> TASK OBJECTIVE
How many of the lines in the material below contain the word "computer"? Give the number alone.

************

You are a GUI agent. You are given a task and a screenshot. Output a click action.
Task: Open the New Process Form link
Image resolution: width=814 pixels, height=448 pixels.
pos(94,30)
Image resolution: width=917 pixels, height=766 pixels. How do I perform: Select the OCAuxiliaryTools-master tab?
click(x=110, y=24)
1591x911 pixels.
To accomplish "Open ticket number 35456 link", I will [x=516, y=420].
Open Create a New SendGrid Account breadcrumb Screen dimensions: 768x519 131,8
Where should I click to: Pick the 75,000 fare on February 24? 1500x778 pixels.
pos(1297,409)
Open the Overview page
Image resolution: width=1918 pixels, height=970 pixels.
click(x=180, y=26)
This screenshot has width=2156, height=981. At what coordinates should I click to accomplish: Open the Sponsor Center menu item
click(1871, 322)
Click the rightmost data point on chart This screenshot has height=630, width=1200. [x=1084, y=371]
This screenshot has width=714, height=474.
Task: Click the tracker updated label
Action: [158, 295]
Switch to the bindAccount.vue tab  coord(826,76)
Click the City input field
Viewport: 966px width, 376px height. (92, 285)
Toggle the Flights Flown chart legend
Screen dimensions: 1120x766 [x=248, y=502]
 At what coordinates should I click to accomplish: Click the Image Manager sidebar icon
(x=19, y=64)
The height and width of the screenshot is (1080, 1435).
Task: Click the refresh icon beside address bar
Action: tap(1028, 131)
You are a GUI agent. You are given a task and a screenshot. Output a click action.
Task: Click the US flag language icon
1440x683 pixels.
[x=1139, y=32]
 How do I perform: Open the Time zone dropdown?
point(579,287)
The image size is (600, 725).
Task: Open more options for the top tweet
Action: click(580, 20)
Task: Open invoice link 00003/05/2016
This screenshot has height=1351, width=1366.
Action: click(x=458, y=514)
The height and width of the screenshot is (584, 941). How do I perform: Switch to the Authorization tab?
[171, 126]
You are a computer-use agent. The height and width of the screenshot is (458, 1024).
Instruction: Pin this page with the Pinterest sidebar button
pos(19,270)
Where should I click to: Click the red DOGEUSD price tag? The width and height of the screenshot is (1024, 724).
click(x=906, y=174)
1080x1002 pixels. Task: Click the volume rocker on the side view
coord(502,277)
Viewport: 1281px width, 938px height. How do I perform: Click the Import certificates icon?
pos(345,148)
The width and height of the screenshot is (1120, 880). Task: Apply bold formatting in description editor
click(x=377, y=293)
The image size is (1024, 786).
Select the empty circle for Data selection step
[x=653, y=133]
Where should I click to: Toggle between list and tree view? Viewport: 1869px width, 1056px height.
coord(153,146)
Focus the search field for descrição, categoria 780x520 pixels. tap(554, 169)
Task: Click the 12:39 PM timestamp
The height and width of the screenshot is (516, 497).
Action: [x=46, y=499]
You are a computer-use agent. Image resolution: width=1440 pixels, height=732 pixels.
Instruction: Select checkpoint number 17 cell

************

> SOLUTION FOR THIS TASK
2